The nice thing about the User/Solution economy is that transperancy works both ways. Not do the users know a lot about your business, they are sharing their thoughts publicly about your market and adjacent issues. Zuckerberg's rule suggests they are doubling the amount of information they share with you every year. And if you listen closely, the biggest focus group in the history of man is out there ... waiting for you to package all their insights and build the perfect mousetrap.
To get in this new game, it's not really as hard as it looks. In the Producer/Consumer economy, you succeeded because you had Creativity, Measurement Skills and Guts. In the User/Solution economy, businesses will win via Listening Skills, Communication Skills and Time Management. It's not about the platform or the current hot social trend, it's about those three fundamental skills.
The way I usually finish my conversations with my biz-mates that are still on the fence is to prescribe step one: Go Yelp yourself. Search fun in your town on Twitter. Dig around for dirt on your competitor at Jobvite. Once they get embroiled in the chatter, they never look back. They have a new way of seeing the world. And I'll bet on their success using new media over the coming years.
August 01, 2012
For the last few weeks, bloggers have been ripping one on the Peacock's Olympic coverage.
The blogosphere (no link provided) focuses on NBC's greed (saving the good stuff until Prime Time) and coverage's irrelevance since Yahoo or CNN is happy to tell us what happened in advance. The drum beat, this time around, is as "don't watch that crap" as ever. For once, we are upset about commercials? (soccer).
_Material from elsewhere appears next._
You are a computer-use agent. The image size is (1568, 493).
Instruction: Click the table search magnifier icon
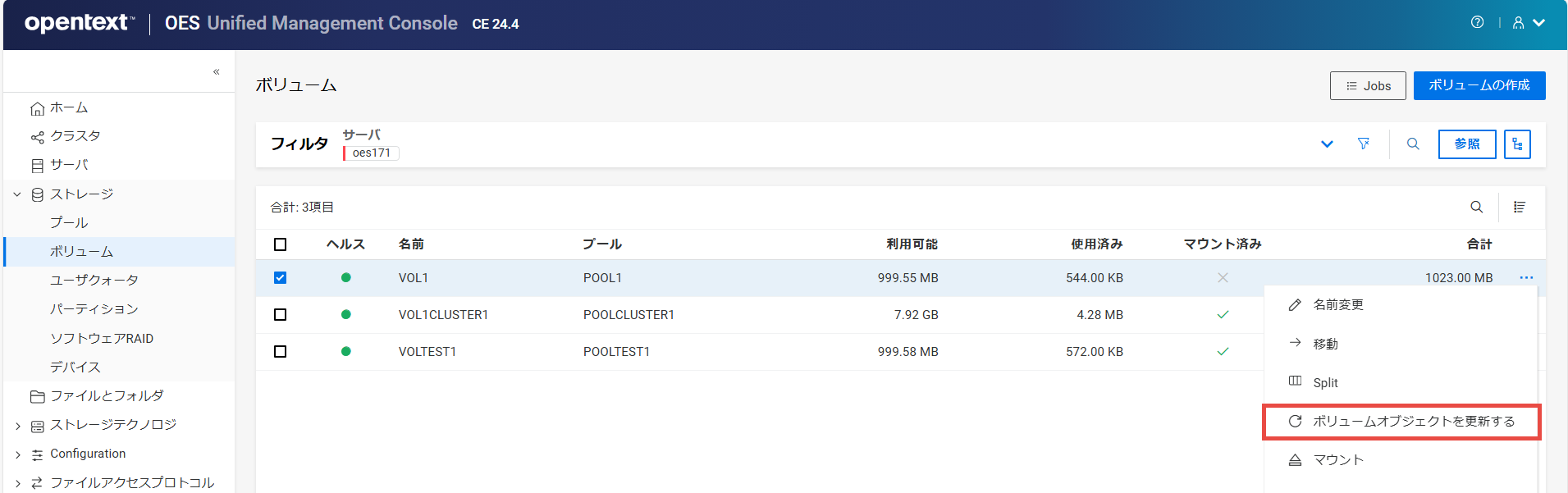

But in my case, I humbly disagree with the pundits and the traffic seekers. They are just bitching. The reality for me is that the coverage is inspiring, well packaged and served to me at the most convenient time (night) - just like since I was a little kid. Eat dinner together, watch the competition, end the night on the medal stand. Get up the next day and try to be a champion too.
Part of our ethos, as an entrepreneurial nation, is to strive for excellence and make all the sacrafices necessary. That's the running story line this Olympics. If you pay attention to it, nothing but good things can happen in your life, regardless of how ordinary you think it is.
I find the Olympic prime-time programming superior to the blah sitcoms and sketchy reality shows that are available. Compared to news or political coverage, NBC's coverage is an oasis in hell. The story lines are inspiring: Parents supporting their kids, who are grateful to them for it. Teens, tested, and then achieving life long dreams. A surging sense of national pride, watching our athletes give all and overcome intense pressure.
If Missy Franklin, the USA Fab Five or the redeemed Michael Phelps can't put a lump in your throat - you really shouldn't be following me or this blog. This might be better for you.
All positive stuff, really. Sure, there are a few sideshows about arrogance or lack of commitment, but they pale when compared to the positive emotion driving moments displayed to us in HD. Who really cares if they are real time? When I was a kid, they had Olympics across the world, and all the media cooperated. You really didn't know who would win. The new media players aren't willing to play ball, so armed with "spoiler alert" disclaimers, they attempt to reduce our tele-experience into a headline.
I recommend families gather together over the next few days and feed their mind positive stuff. If nothing else, take a break from the hate machines online, on the box and on the tube. Spend some time with winners. With all the negative news swirling around us, we need to Feed Our Mind Good Stuff.